**Text passage**
[start]
[antlr-interest] Q: move from v2 to v3 parser grammar. Rewrite tree rule

Jim Idle jimi at temporal-wave.com
Wed Mar 23 10:32:06 PDT 2011


Check the article as it should tell you this, but it is only the MATCH
that is done in uppercase, and the text for the tokens is taken directly
from the input stream. As you only have a single character to test and not
two for every character position, the lexer is smaller and should be
faster (though with the C target, the compiler can often compile away the
function calls).

The setUCaseLA method is just a convenience that installs an upper case
comparison method. Remember though that the built in one only handles
ASCII, so be careful with other character sets.

Jim

> -----Original Message-----
> From: antlr-interest-bounces at antlr.org [mailto:antlr-interest-
> bounces at antlr.org] On Behalf Of Justin Murray
> Sent: Wednesday, March 23, 2011 10:26 AM
> To: antlr-interest at antlr.org
> Subject: Re: [antlr-interest] Q: move from v2 to v3 parser grammar.
> Rewrite tree rule
>
> Jim,
>
> I have a question regarding your comment on case insensitivity. I have
> been using the "slowest" case insensitive lexer technique, as this is
> the first I have seen a viable alternative (on the page that you linked
> to). The grammar I am working with is a bit strange in that all of the
> keywords in the language are case insensitive, but some rules, such as
> variable names, are case sensitive. My question is, how far reaching is
> the setUcaseLA() function (I am using the C target)? My variable name
> rule accepts both uppercase and lowercase letters, and when I do
> $tok.text->chars, I need to get the string in the original case that
> was entered. So long as that is unaffected, I will be happy to get rid
> of all of my "fragment A : ('A'|'a');" rules.
[end]
**Recorded information**
[start]
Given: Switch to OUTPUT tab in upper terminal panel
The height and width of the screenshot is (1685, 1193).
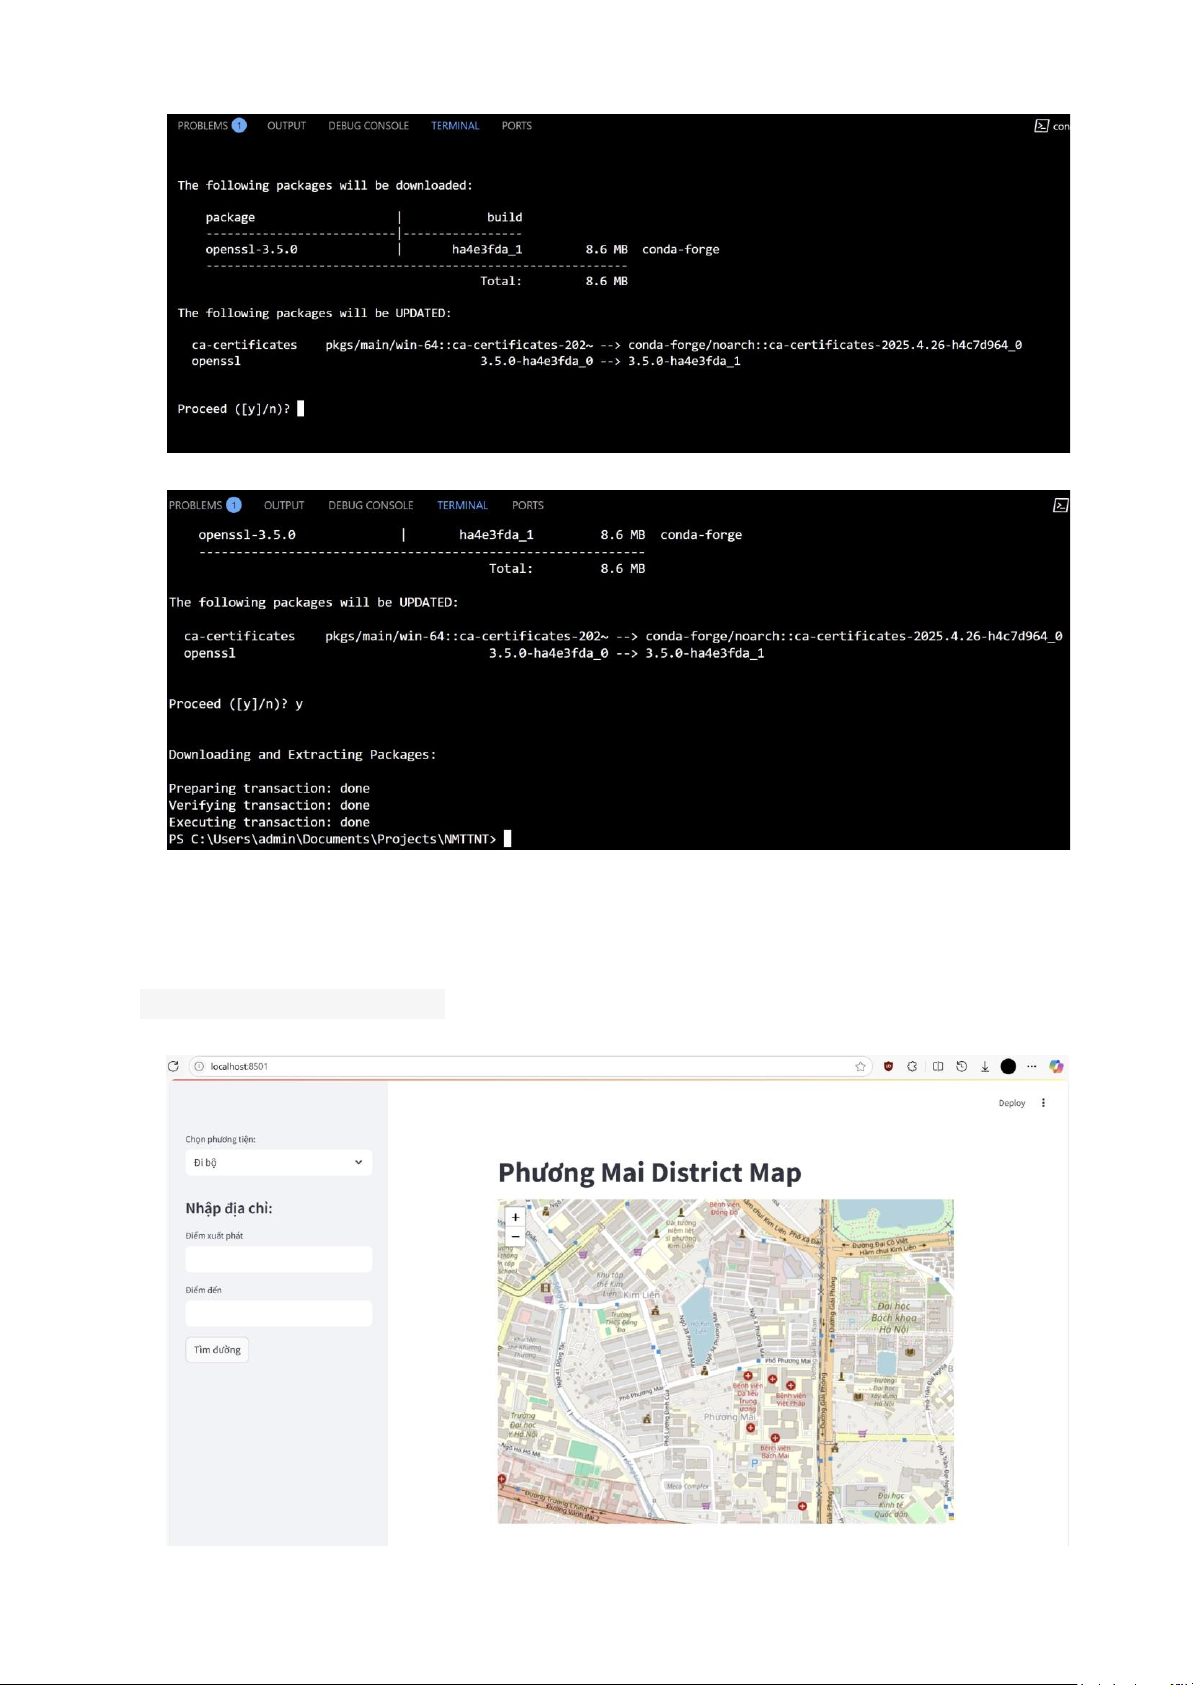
[end]
**What is asked**
a) In the ANTLR mailing list message, which character set does the built-in upper case comparison method handle?
b) Retype the ANTLR mailing list message word for word, starting with "Jim Idle jimi" and going on through "other character sets.".
c) Extend the ANTLR mailing list message onward from its final sentence.
The material is not required for this work.

**Results by task**
a) It handles only ASCII.

b)
Jim Idle jimi at temporal-wave.com
Wed Mar 23 10:32:06 PDT 2011


Check the article as it should tell you this, but it is only the MATCH
that is done in uppercase, and the text for the tokens is taken directly
from the input stream. As you only have a single character to test and not
two for every character position, the lexer is smaller and should be
faster (though with the C target, the compiler can often compile away the
function calls).

The setUCaseLA method is just a convenience that installs an upper case
comparison method. Remember though that the built in one only handles
ASCII, so be careful with other character sets.

c)
>
> Thanks,
>
> - Justin
>
> On 3/22/2011 5:27 PM, Jim Idle wrote:
> >> -----Original Message-----
> >> From: Ruslan Zasukhin [mailto:ruslan_zasukhin at valentina-db.com]
> >> Sent: Tuesday, March 22, 2011 2:21 PM
> >
> >>> However, using lower case literals in your parser directly is not a
> >>> good idea.  Use real tokens so that you error messages are better
> >> Simple example, please?
> > Instead of:
> >
> > rule : 'join' somerule;
> >
> > Use:
> >
> > rule : JOIN somerule;
> >
> > // Lexer rule to match:
> > //
> > JOIN : 'join';
> >
> > And for case insensitivity I specify the token specs all in UPPPER
> > rather than lower and then override the input stream as per:
> >
> > http://www.antlr.org/wiki/pages/viewpage.action?pageId=1782
> >
> > Although someone has added instructions for generating the slowest
> > case insensitive lexers in the world with individual letter rules.
> Use
> > the input stream override method in general.
> >
> >
> >
> >>
> >>> and remember
> >>> that SQL is generally case insensitive so you will need a [trivial]
> >>> custom input stream.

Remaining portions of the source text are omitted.